Aim of the task
Would you copy every record exactly as it stands and drop the pictures?

Stored records
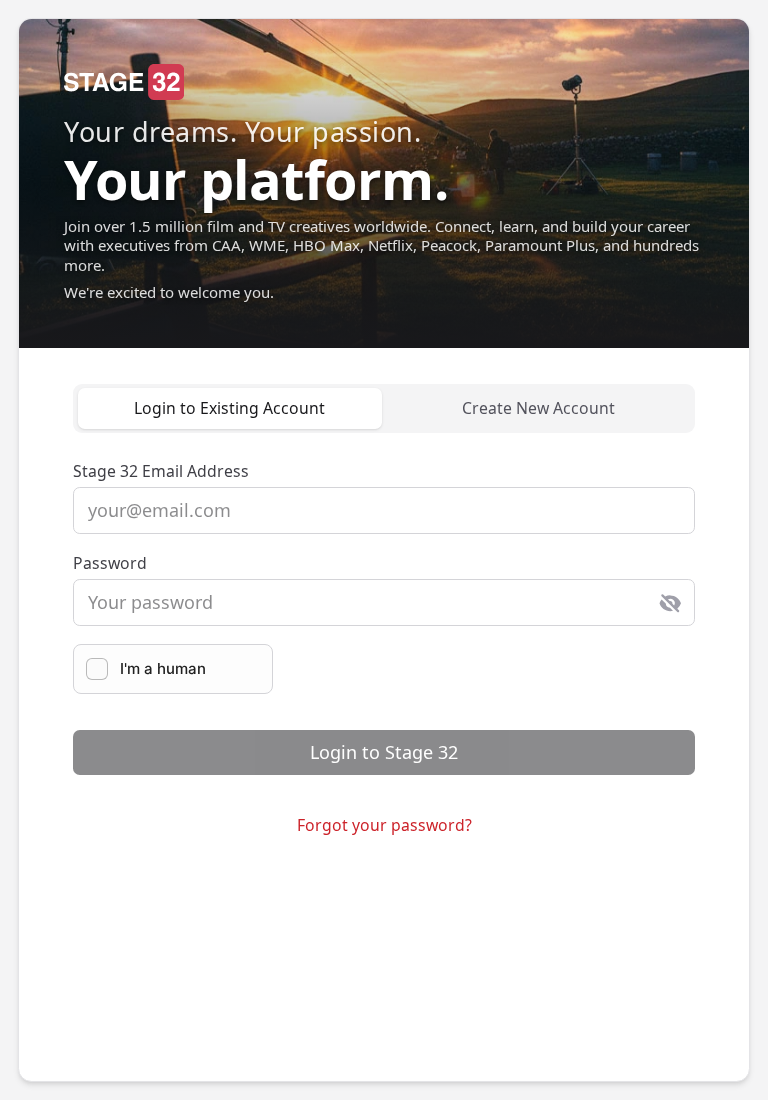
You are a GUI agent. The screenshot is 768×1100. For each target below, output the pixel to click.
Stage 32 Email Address (161, 471)
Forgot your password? (384, 825)
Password (110, 563)
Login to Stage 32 (384, 752)
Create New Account (538, 408)
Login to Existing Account (229, 408)
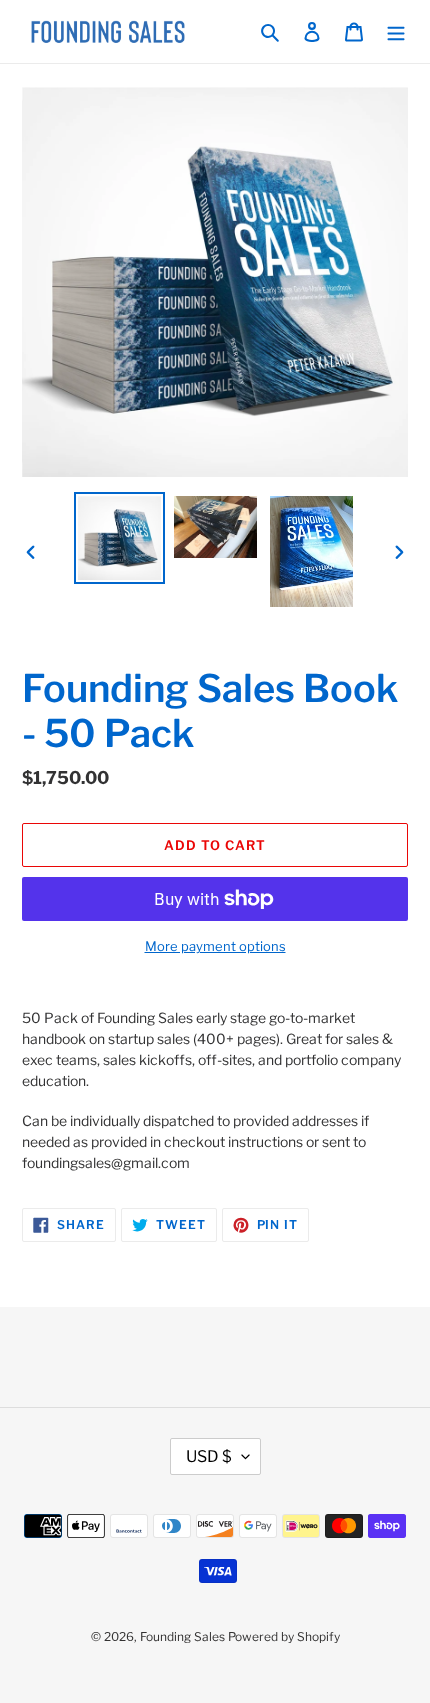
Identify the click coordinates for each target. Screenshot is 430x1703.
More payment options (215, 946)
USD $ (209, 1456)
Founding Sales (182, 1636)
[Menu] (396, 31)
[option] (120, 538)
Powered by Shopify (284, 1636)
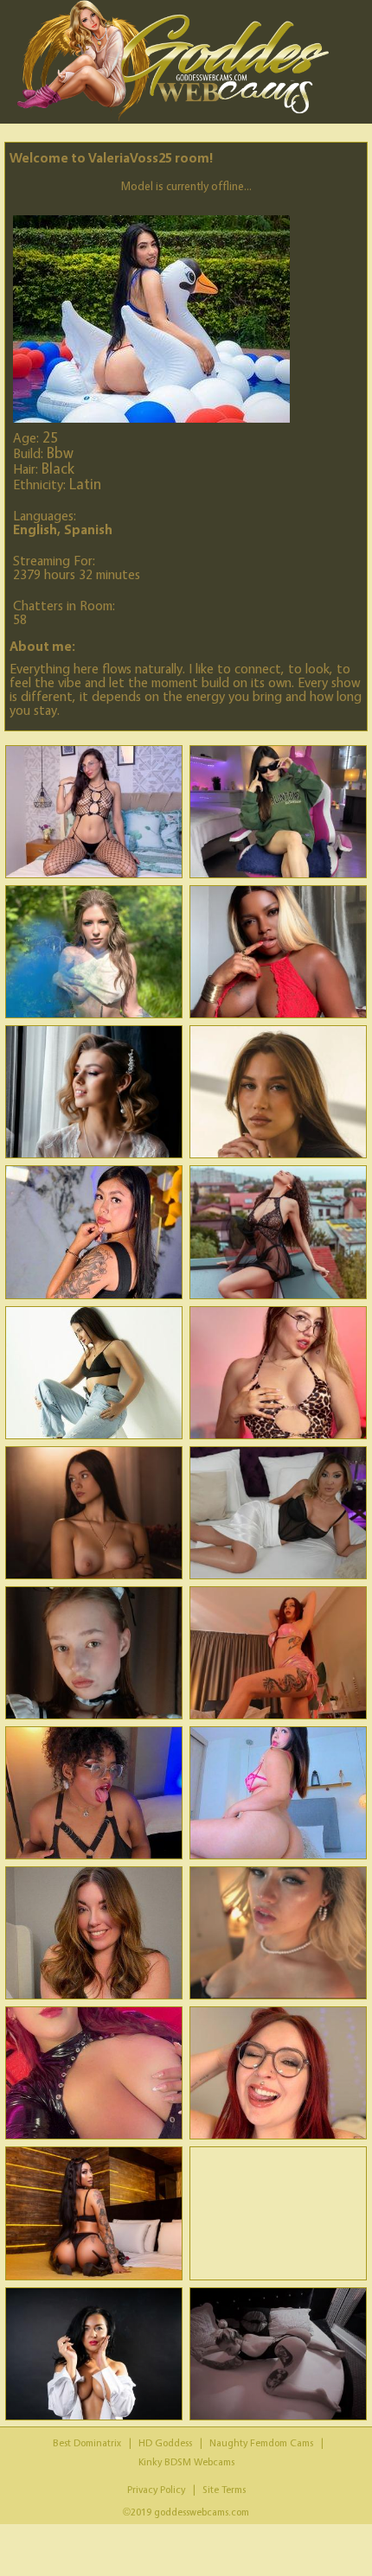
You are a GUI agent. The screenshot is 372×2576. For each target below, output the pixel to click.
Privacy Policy (156, 2489)
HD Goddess (165, 2442)
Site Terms (224, 2489)
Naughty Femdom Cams (261, 2442)
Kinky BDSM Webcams (186, 2461)
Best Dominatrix (87, 2442)
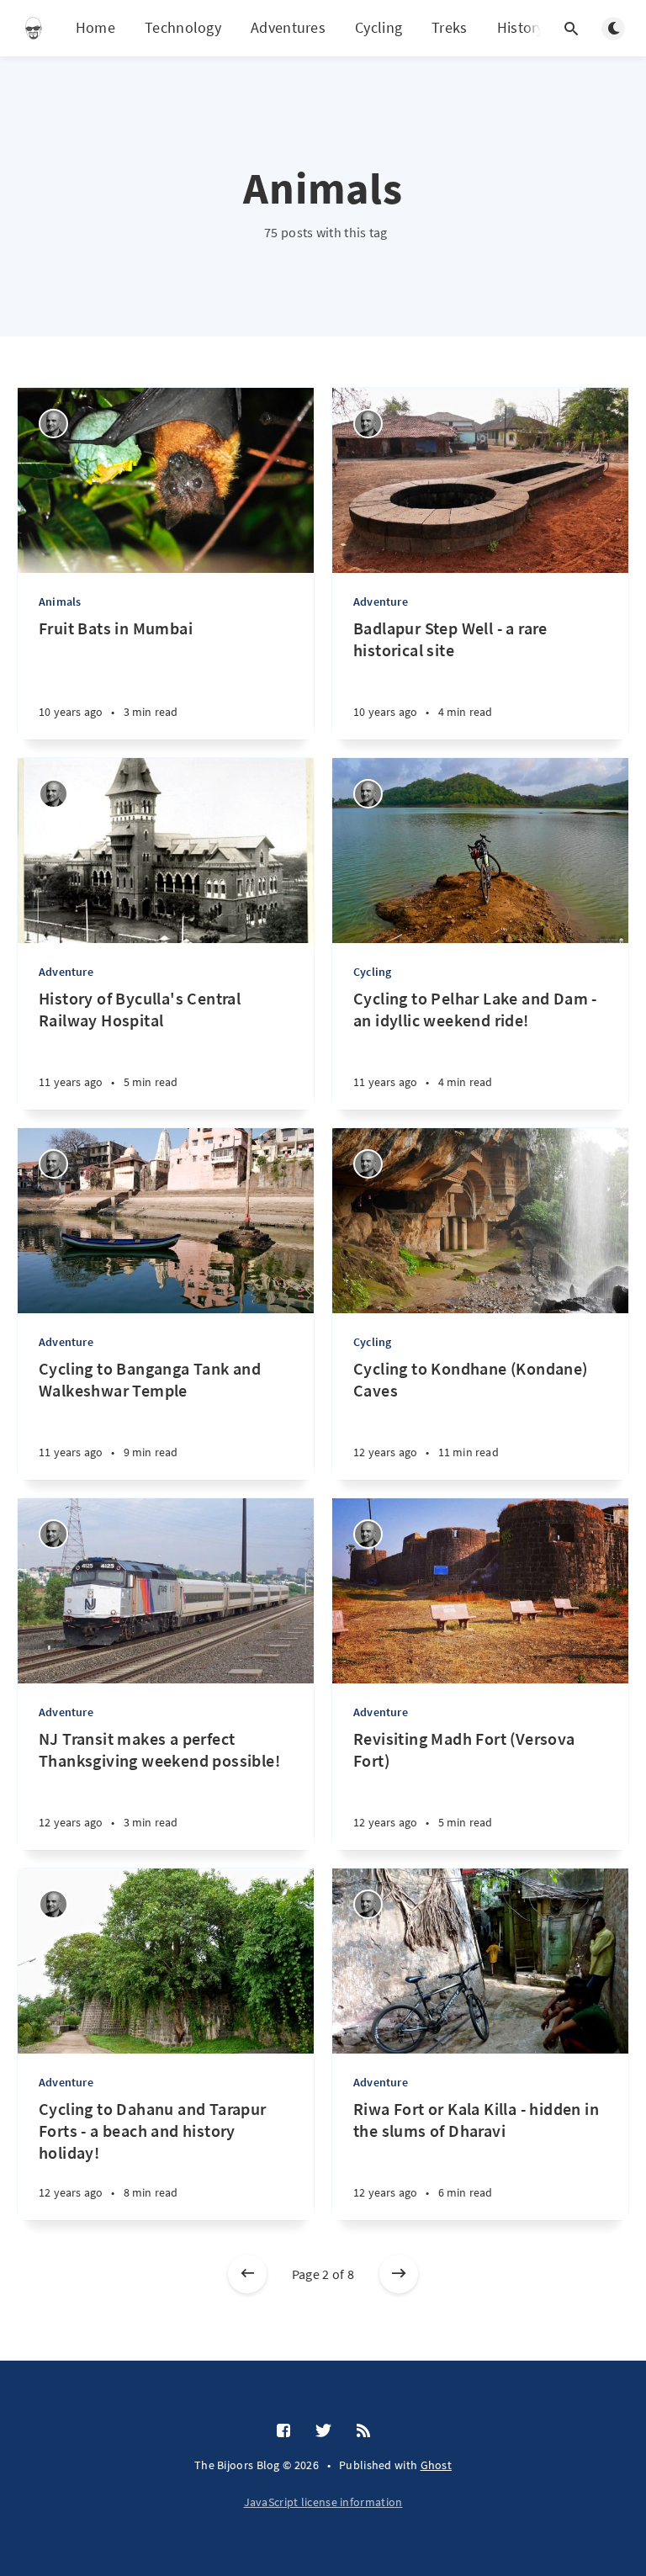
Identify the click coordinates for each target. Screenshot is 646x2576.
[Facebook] (283, 2431)
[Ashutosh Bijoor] (53, 423)
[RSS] (363, 2431)
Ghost (437, 2465)
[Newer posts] (247, 2274)
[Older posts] (398, 2274)
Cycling (378, 27)
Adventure (380, 601)
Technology (183, 27)
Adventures (288, 27)
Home (95, 27)
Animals (60, 601)
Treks (450, 27)
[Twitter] (323, 2431)
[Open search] (571, 28)
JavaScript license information (323, 2502)
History (520, 27)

Exercise answer
You are a GUI agent. The screenshot is 768×1100. For each target below, output the pixel to click.
Stage 32 Email Address (161, 471)
Forgot your password? (384, 825)
Password (110, 563)
Login to Stage 32 (384, 752)
Create New Account (538, 408)
Login to Existing Account (229, 408)
Identify the click coordinates for each target. Screenshot is 430x1703.
More payment options (215, 946)
USD $ (209, 1456)
Founding Sales (182, 1636)
[Menu] (396, 31)
[option] (120, 538)
Powered by Shopify (284, 1636)
You are a GUI agent. The screenshot is 372×2576. For each target below, output the pixel to click.
Privacy Policy (156, 2489)
HD Goddess (165, 2442)
Site Terms (224, 2489)
Naughty Femdom Cams (261, 2442)
Kinky BDSM Webcams (186, 2461)
Best Dominatrix (87, 2442)
Identify the click coordinates for each target. Screenshot is 646x2576.
[Facebook] (283, 2431)
[Ashutosh Bijoor] (53, 423)
[RSS] (363, 2431)
Ghost (437, 2465)
[Newer posts] (247, 2274)
[Older posts] (398, 2274)
Cycling (378, 27)
Adventure (380, 601)
Technology (183, 27)
Adventures (288, 27)
Home (95, 27)
Animals (60, 601)
Treks (450, 27)
[Twitter] (323, 2431)
[Open search] (571, 28)
JavaScript license information (323, 2502)
History (520, 27)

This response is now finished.